El día que no tenía provisiones y que tenía libre, los que eran de Cataluña me vendían la guardia y me daban cien pesetas y un bocadillo de jamón. Pero un día me dijo el oficial que cómo si acababa de salir de una guardia entraba en otra, y me dijo que por esta pasaba, pero para otra vez me metería en el calabozo a mí y al que me la hubiera vendido.

Los sábados y domingos nos quedábamos muy pocos en el cuartel, nada más que los que éramos de fuera. A algunos de la capital les ponían provisiones y entonces nos las vendían a los que no nos íbamos. Yo compré algunas y me daban cincuenta pesetas y el bocadillo por dos horas, porque había poco que hacer.

En veinte meses que estuve en Barcelona no me dieron ni un solo día de permiso porque de cuatro comandantes que había uno de ellos es el que llevaba la dirección y algunos, que eran chusqueros, hasta lo saludaban. Yo me di cuenta de lo que valía cuando llegó un general a talleres y fue un soldado a decirle que había ido el general y él le contestó con soberbia: ¡Que espere! En ese momento me di cuenta del poder que tenía.    

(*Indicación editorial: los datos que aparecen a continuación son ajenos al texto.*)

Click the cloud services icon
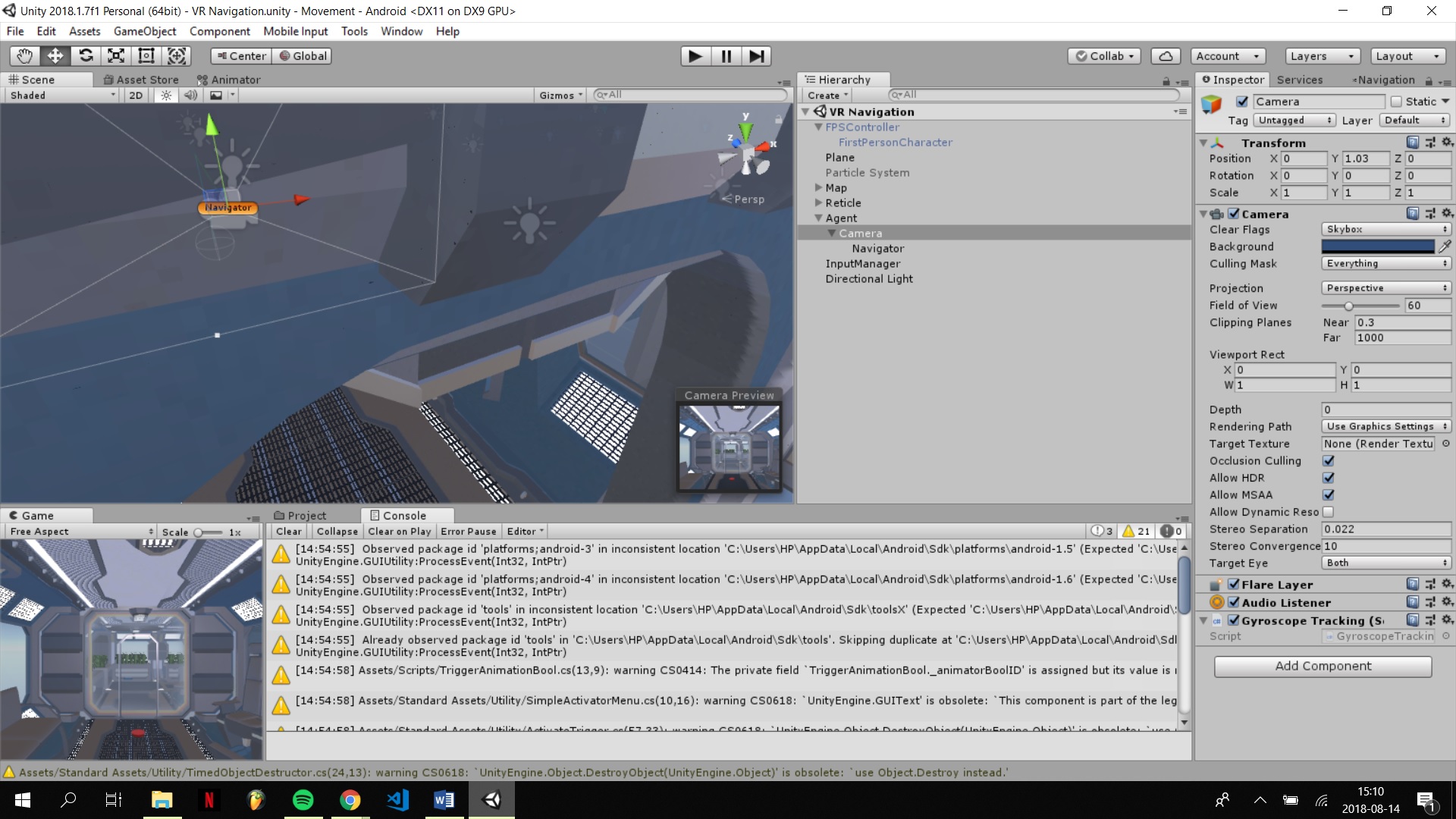 click(1166, 55)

De los tres amigos que nos juntábamos, a uno se lo llevaron al hospital, casi a las afueras de Barcelona y, siempre que podíamos, íbamos a verlo. Cogíamos el tranvía en la Plaza de Cataluña y, si podíamos, le llevábamos algo de comer, hasta que le dieron el alta.

En una ocasión fuimos a la playa de la Barceloneta y, estando bañándonos, me encontré a un amigo que le decían el Loro, que hacía muchos años que se había ido a Barcelona; también me encontré a Miguel Ángel Iglesias, que se fue a trabajar allí.

En agosto de 1947 nos licenciaron y al llegar a Valencia me fui a ver a mi tío Antonio, porque hasta la noche no salía el tren para Murcia. Cuando llegó la noche mi primo Ángel me llevó a la estación más próxima y, por cierto, el tren iba hasta los topes. Como pude me subí en los paragolpes, hasta que se fue bajando gente y me pude colocar en un vagón. En Chinchilla hicimos el traslado para coger el que venía a Murcia y cuando llegamos a la estación de Calasparra, salimos corriendo para coger el autocar que venía a Caravaca.